__出典抜粋__.
2002-03-16[n年前へ]
■あなたのとりこ
サントリー 緑水 光の中へ編。このCMとても好き。動画はリアルオーディオの方は私の環境ではパラパラマンガになってしまったので、メディアプレーヤーの方で見た方が良いかも。シルヴィ・バルタンのあなたのとりこがフルコーラスで聴けるのもありがたい。
主人公は女子大生。朝、陽光の射す駅のホームで人混みの中に最近知り合ったばかりの気になる男の子を見つけます。思わずこぼれる笑み。ところが次の瞬間、男の子の隣には親友の姿が…。そのまま列車に乗ると、いつしか列車は都会を離れ、郊外までやってきます。小さな駅に降りると周りは鮮やかなみどりにあふれ、太陽はなにもかもをキラキラと輝かせている…。(リンク)
2002-04-17[n年前へ]
2002-06-23[n年前へ]
■あなたが描く私の木漏れ日
The your sun streaming through my fingers
「木もれ日プロジェクト」というものを見た。表参道のSPIRALの一角に展示されている木村崇人氏の作品である。色んな形の灯りを作ってやって、木漏れ日が色んな形になるのを楽しもう、という作品である。星形や三日月型の灯りが発する光に掌をかざすと、指の隙間からこぼれた光はキラキラとした星形になったり、幾重にも重なる三日月型になったりするのである。
太陽は丸いから、木漏れ日を見てもいつもは何の不思議にも感じない。だけど、こんな色んな形の木漏れ日を眺めると、重なり合う木々の葉がピンホールレンズになっていて、木漏れ日が刺す様子が大きなカメラオブキュラだったことに今さらながら気づくのである。そしてまた、重ねた掌の隙間からこぼれ出す光が星形を描くとき、とても不思議に気持ちよく感じる。

__抽出データ__.
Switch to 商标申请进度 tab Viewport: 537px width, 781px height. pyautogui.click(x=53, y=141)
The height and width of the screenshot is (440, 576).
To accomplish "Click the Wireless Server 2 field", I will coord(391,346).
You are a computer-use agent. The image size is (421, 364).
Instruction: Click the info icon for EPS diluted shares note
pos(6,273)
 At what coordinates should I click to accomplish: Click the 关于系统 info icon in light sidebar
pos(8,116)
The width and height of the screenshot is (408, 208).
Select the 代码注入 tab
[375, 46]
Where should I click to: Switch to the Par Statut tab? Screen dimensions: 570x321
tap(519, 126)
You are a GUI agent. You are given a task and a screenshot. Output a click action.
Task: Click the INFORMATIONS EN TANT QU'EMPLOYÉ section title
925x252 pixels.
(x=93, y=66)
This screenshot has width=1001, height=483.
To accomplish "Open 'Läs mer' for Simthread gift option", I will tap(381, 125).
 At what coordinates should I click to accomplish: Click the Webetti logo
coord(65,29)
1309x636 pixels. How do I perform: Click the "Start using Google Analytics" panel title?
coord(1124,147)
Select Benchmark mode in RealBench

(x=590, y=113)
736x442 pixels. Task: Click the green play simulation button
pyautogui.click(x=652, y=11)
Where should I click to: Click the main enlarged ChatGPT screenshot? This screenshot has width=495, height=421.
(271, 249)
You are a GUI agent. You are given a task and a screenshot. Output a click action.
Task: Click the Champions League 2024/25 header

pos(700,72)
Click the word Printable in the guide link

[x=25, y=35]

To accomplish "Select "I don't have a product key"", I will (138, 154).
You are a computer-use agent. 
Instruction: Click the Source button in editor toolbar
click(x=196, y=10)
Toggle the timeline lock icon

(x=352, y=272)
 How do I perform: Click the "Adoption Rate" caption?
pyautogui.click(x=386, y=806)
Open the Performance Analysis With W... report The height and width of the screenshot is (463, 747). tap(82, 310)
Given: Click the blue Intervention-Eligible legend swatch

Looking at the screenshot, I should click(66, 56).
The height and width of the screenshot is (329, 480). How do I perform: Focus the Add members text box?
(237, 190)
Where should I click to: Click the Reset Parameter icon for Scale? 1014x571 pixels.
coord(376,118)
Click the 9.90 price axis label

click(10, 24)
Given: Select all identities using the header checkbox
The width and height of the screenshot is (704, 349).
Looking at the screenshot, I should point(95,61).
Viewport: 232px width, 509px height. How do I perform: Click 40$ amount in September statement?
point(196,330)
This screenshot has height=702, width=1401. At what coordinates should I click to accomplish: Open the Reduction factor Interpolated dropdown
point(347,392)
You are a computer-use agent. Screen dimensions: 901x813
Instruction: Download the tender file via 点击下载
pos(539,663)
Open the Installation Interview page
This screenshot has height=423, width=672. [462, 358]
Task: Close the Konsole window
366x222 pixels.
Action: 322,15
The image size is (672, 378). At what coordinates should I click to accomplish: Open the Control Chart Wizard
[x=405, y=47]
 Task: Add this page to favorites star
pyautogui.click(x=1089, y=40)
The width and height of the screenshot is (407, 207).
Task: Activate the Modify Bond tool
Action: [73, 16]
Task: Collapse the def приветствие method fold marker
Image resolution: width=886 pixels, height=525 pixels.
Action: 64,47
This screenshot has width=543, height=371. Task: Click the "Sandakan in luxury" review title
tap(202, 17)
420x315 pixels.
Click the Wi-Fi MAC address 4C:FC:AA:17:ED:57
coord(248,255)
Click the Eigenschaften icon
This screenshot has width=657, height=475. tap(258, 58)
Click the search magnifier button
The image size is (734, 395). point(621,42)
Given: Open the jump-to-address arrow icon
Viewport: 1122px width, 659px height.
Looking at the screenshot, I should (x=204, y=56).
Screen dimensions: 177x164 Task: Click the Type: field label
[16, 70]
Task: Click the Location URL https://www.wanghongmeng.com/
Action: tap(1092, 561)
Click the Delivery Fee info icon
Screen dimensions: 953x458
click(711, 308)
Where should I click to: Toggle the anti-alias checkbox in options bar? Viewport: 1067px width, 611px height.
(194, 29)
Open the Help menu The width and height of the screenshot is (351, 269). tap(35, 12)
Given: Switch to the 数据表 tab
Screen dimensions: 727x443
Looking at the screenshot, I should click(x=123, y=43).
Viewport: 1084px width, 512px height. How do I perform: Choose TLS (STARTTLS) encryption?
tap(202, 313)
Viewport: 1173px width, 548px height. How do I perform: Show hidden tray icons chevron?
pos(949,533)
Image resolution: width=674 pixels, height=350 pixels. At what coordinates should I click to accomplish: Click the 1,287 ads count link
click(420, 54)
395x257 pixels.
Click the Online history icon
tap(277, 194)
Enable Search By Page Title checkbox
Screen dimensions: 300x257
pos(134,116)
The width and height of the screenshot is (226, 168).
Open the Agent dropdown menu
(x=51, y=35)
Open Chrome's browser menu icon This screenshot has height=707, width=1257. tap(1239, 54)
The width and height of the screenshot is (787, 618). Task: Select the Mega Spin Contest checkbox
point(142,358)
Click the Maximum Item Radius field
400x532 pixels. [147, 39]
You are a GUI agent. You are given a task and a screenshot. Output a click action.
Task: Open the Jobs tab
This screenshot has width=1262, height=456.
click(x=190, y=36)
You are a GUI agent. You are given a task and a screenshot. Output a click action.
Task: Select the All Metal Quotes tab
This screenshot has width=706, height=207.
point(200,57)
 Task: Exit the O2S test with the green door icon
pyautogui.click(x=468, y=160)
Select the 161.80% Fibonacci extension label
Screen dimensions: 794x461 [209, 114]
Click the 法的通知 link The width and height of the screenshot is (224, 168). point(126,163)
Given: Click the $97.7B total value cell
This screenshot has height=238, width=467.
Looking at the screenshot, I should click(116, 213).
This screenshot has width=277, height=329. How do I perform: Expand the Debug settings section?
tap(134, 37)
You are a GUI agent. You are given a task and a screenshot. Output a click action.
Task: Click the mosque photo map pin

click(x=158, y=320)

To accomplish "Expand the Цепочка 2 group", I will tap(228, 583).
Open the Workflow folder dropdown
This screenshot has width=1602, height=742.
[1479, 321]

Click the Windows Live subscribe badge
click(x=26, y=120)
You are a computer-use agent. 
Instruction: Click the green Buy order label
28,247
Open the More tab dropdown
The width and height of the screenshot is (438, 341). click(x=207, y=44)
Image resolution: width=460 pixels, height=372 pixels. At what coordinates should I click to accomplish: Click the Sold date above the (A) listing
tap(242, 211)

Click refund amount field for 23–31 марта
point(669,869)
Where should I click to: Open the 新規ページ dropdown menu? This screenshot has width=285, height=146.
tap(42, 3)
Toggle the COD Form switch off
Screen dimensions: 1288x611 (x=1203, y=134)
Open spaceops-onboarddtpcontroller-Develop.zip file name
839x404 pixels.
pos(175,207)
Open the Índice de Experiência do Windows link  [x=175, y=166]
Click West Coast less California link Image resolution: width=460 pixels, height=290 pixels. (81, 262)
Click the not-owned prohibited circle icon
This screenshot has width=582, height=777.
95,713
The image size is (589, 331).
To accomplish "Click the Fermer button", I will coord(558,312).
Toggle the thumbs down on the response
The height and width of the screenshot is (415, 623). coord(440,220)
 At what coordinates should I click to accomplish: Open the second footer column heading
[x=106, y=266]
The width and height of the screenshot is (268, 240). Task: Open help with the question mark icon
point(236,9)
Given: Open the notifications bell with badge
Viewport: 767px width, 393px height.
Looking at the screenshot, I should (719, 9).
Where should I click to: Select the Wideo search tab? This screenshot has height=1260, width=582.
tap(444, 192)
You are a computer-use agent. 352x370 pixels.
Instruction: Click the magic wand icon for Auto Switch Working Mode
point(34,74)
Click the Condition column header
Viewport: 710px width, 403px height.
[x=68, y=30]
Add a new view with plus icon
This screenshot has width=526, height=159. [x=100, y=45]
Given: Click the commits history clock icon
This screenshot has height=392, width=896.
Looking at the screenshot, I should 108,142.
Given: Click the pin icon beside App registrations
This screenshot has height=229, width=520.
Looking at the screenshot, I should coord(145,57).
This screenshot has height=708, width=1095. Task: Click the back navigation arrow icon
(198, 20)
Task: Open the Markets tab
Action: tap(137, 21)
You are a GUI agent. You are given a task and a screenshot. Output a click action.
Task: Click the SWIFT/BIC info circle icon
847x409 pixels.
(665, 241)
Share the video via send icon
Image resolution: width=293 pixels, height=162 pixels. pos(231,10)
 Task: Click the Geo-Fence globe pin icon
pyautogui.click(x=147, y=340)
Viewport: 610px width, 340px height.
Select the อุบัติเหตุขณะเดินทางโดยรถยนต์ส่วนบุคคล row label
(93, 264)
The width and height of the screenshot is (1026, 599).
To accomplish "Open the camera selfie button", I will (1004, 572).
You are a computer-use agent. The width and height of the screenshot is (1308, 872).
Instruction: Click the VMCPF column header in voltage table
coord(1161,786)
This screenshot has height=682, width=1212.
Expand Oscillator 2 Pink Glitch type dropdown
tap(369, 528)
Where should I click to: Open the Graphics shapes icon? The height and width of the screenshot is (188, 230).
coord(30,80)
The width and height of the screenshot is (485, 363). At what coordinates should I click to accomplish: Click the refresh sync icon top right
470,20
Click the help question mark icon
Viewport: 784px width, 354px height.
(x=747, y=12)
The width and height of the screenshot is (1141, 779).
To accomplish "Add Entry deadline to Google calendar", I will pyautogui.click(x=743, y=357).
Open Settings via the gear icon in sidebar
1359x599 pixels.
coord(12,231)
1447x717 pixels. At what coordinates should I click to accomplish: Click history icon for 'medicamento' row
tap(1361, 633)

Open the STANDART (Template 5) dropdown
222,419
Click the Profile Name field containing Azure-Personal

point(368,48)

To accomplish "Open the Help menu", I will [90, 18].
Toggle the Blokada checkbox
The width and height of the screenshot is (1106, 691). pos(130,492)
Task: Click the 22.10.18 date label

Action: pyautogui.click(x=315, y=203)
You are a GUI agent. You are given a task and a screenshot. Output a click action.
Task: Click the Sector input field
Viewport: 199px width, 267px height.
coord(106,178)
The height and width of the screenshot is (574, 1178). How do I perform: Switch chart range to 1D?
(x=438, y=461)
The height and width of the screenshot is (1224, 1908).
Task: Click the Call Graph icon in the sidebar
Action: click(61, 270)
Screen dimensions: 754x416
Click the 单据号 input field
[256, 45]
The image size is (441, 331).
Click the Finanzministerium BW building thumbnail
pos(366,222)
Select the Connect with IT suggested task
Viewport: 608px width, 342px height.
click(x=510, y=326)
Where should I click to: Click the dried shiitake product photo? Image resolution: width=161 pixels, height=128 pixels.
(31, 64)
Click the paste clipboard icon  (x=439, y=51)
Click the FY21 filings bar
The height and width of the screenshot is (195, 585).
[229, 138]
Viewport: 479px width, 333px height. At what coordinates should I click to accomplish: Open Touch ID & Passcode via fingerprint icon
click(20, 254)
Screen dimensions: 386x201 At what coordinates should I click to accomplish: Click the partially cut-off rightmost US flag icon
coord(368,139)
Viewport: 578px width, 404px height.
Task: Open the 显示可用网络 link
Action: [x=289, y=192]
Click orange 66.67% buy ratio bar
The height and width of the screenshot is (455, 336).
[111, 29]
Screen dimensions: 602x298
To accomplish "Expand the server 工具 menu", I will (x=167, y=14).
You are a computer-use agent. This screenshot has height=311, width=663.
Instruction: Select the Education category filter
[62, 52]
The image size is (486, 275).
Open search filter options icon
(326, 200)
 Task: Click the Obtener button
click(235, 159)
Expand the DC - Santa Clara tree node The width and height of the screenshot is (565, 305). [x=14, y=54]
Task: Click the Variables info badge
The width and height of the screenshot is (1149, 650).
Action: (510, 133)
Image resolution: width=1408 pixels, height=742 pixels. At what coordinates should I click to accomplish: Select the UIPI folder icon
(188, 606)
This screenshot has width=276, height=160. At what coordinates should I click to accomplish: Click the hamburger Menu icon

__やること__.
a – 日記の「2002-03-16[n年前へ]」から始まり「月型になったりするのである。」で終わる部分を、「列車」を「電車」に入れ替えて書き直してください。
b – 日記の最後の文に続けて、その先の部分を書き上げる。
データは日記とは別の資料として扱う。

__解答__.
a –
2002-03-16[n年前へ]
■あなたのとりこ
サントリー 緑水 光の中へ編。このCMとても好き。動画はリアルオーディオの方は私の環境ではパラパラマンガになってしまったので、メディアプレーヤーの方で見た方が良いかも。シルヴィ・バルタンのあなたのとりこがフルコーラスで聴けるのもありがたい。
主人公は女子大生。朝、陽光の射す駅のホームで人混みの中に最近知り合ったばかりの気になる男の子を見つけます。思わずこぼれる笑み。ところが次の瞬間、男の子の隣には親友の姿が…。そのまま電車に乗ると、いつしか電車は都会を離れ、郊外までやってきます。小さな駅に降りると周りは鮮やかなみどりにあふれ、太陽はなにもかもをキラキラと輝かせている…。(リンク)
2002-04-17[n年前へ]
2002-06-23[n年前へ]
■あなたが描く私の木漏れ日
The your sun streaming through my fingers
「木もれ日プロジェクト」というものを見た。表参道のSPIRALの一角に展示されている木村崇人氏の作品である。色んな形の灯りを作ってやって、木漏れ日が色んな形になるのを楽しもう、という作品である。星形や三日月型の灯りが発する光に掌をかざすと、指の隙間からこぼれた光はキラキラとした星形になったり、幾重にも重なる三日月型になったりするのである。

b –
これを眺めた後に、私も色んなカタチの灯りを作って色んなカタチの木漏れ日を作ってみようか、と考え、それには何が必要かな、はさみと、ランプと、光を拡散させるためのトレーシングペーパーと、色んな色の木漏れ日を使いたいからカラーフィルターも…、と考え始めたときに気が付いた。そんなに色んなものがなくても大丈夫なのだった。考えてみれば、パソコンのディスプレイの画面はかなり明るいのだから。パソコンの画面に「色んな形」を描けば良いだけの話なのである。つまりは、パソコンでお絵かきしている画面を「太陽」の代わりにすれば良いのだ。そして、その画像だけを画面に表示させて、真っ暗な部屋でそのディスプレイの前に手をかざせば、壁に映し出される掌の影の隙間には「色んな形」の木漏れ日が幾重にも重なり見えてくるはずだ。
そこで、例えばこんな風にPhotoshopのフルスクリーンモードで星型を描いてみた。
そして、部屋を暗くして両手を重ねると、両手を重ねた隙間を抜ける光が「木漏れ日」を形作る。それはPCの画面に描いた星型をしている。重ねた両手の指の隙間から抜けた光が、幾重にも重なる星型になって光るのである。
もちろん、PCの画面に自分で「色んな形」を描かなくても良いだろう。誰かが楽しそうにお絵かきをする。マウスを動かして、色んな言葉を書き込んでみたり、ハートマークを書いてみたりする。私はディスプレイの前で手をかざしている。そうすれば、私の掌の影の中の木漏れ日は色んな言葉やハートマークをゆっくり描き出すだろう。それはとても気持ちよい景色に違いない。
そして、さらにはこんな風にも考えてみた。その他の誰かは必ずしも私のPCで「色んな形」を描く必要はない。例えば、ネットワークの何処かに繋がった他のPCを前にして、そんなお絵かきをしてみても良いはずだ。
- Photoshopをフルスクリーンモードで動かして、黒を背景にして好きなものを描く
- その画面をVNCのような「ネットワークを介してPCの画面を転送するソフト」でネットワーク上の他のPCに送る
- その送られた画面を(例えば)InternetExplorerをVNCビューアーにして、フルスクリーンモードで表示する
「三色のハートマーク」の姿をしている |
「あなたの木漏れ日・ストリーミング」はちょうどこんな感じだ。例えば、何処かで誰かが何かを描く。恋人が親があるいは誰かが、他の誰かへの気持ちを描く。例えば、何かの「キモチのカタチ」を描く。例えば、ハートマーク、あなたの名前ををゆっくり描く。あるいは、PCに繋がったCCDカメラに向かってポーズを手を振ってみる。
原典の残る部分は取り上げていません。